Monday 27 October 2014

Talend Data Integration Development Best Practices


1. Talend workspace path should not contain any spaces.

     Workspace paths to avoid:
         c:\Open Project\Talend Open Studio\workspace
        d:\My Projects\Talend\workspace

     Recommended Workspace Path:
        c:\Talend\workpace
        d:\OpenProject\Talend\workspace
        c:\MyProject\repository

It is always recommended to not to have any space between the Talend workspace path. We tend to encounter few issues if we have these spaces in path. Hence we should always avoid these spaces.

2. Never forget to perform Null Handling.

     Example #1 – Bad
        if(myString.length() > 0)  
          System.out.println(myString.toUpperCase());

     Example #2 – Good
       if(!Relational.ISNULL(myString) && myString.length() > 0)                               System.out.println(myString.toUpperCase());

Always perform NULL handling for the field which is going to be used in any kind of expression. Otherwise Talend Job will throw NullPointerException.

3. Create Repository Metadata for DB connections and retrieve database table schema for DB tables. 

It allows you to quickly retrieve the schema of database tables and help rapid development. If you will try to create schema for database table one by one it will take long time. Click here for more details on creating DB connections and retrieving schema.

 4. Use Repository Schema for Files/DB and DB connections.

It allows you to change the schema at one place, without having to change the schema in every job. Also, you don't need to open every job to find out if the changed schema is part of the Job or not.
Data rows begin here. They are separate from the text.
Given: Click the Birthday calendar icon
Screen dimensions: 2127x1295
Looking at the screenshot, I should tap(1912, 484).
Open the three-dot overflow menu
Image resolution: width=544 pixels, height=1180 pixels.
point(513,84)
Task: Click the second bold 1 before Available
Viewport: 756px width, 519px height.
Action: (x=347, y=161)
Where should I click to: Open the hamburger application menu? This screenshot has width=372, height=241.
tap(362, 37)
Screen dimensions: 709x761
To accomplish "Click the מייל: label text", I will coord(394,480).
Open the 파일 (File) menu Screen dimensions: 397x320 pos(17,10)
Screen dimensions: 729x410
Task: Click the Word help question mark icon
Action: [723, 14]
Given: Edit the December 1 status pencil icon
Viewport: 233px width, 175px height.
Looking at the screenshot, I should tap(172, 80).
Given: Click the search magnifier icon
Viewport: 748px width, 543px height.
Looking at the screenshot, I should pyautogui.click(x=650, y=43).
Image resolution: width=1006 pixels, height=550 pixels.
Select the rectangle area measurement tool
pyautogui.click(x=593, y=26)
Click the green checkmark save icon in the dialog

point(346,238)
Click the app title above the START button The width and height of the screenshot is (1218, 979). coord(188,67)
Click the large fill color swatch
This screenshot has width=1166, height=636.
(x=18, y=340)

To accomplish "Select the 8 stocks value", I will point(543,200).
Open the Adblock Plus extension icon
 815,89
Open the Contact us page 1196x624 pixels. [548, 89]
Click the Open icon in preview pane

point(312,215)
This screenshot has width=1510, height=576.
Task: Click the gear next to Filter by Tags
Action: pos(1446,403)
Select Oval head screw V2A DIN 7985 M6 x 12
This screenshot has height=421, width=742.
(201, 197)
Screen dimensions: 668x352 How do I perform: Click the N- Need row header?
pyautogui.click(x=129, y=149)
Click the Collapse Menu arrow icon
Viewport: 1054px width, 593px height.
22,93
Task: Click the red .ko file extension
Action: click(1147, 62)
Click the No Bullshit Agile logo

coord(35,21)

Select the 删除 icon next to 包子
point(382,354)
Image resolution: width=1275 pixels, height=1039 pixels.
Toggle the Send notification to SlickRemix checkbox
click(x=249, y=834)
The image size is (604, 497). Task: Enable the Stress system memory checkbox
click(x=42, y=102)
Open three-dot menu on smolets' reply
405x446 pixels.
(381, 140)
Changing at one place in Repository will allow you to change in every job. Click on links below to know How to create Repository metadata:


5. Create Database connection using t<Vendor>Connection component and use this connection in the Job. Do not make new connection with every component.

As most of the database have maximum connection limit. In your Talend Job if you are using multiple database components then it may fail because of maximum allowed connection issue. Click here to know, How to share database connection.

6. Always close the connection to database using t<Vendor>Close component. 







7. Create a Repository Document corresponding to every Talend job including revision history.

This will allow you to track the changes done on any Talend Job.

Sample documentation below:

Talend Job Description:
In this paragraph, write down the high level description and functionality of Talend Job

Revision History
1.0    04-10-2014        Initial Development
1.1    07-10-2014        Modification to Source and Target repository Schema
1.2    09-10-2014        Modification to transformation logic.

8. Provide Sub Job title for every sub job to describe the sub job purpose/objective.
















9. Avoid Hard Coding in Talend Job component. Instead use Talend context variables.





10. Create Context Groups in Repository

Context Group will allow you to use the same context variables in any number of jobs without having to create again and assign value again to them. Imagine your Project requires 20 context variables and there are 10 jobs that require those context variables. Without context groups it will be very difficult to create those context variables again and again in every job.

You can create different context groups for different functionality of variables. For example, you can have different context group for database parameters , SMTP params and SFTP params etc.


Click on links below to know more about context variables and context groups:
1. Understand Context Variables Part 1 (Context Variables, Context groups)
2. Understand Context Variables Part 2 ( Define context variables in Repository, which can be made available to multiple jobs)
3. Understand Context Variables Part 3 (Populate the values of context variables from file. tContextLoad)
4. How to Pass Context Variables to Child Jobs.
5. How to Pass context Variables/ Parameters through  command line.

11. Use Talend.properties file to provide the values to context variables using tContextLoad.

Always provide the value of context variables either through database table or through Talend.properties file. Below is sample of Talend.properties file.










Click hereto understand How to Populate the values of context variables from fileusing tContextLoad component.

12. Create Variables in tMap and use the variables to assign the values to target fields.
For multiple use of single expression or for using the same mapping for multiple target fields, it is always good to create a variable in tMap and assign the value of that variable in target fields. It will allow to only evaluating the expression once for multiple number of times.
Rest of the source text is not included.